[Assignment]: Return the entries below verbatim. Pictures stay out.

[Stored items]:
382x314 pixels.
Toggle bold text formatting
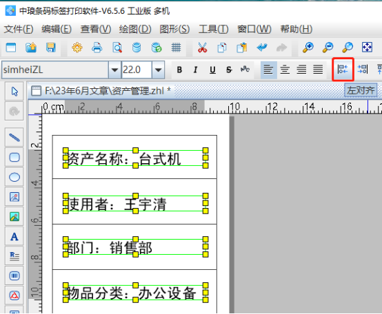pyautogui.click(x=179, y=70)
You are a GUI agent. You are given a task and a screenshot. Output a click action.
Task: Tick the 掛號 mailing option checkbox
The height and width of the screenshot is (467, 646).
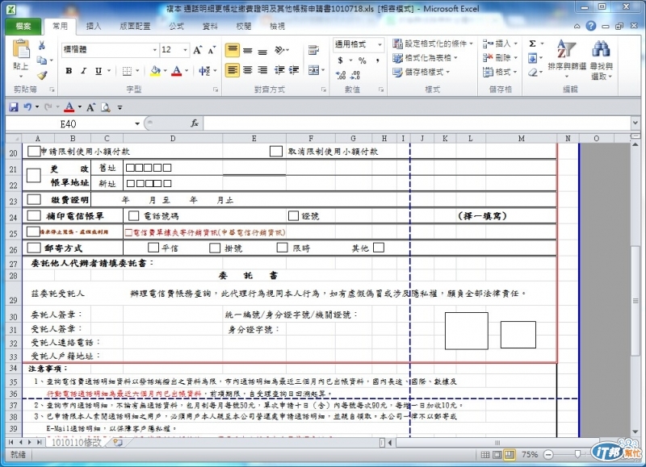215,248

[Task result]:
382x314 pixels.
Toggle bold text formatting
pyautogui.click(x=179, y=70)
You are a GUI agent. You are given a task and a screenshot. Output a click action.
Task: Tick the 掛號 mailing option checkbox
The height and width of the screenshot is (467, 646).
215,248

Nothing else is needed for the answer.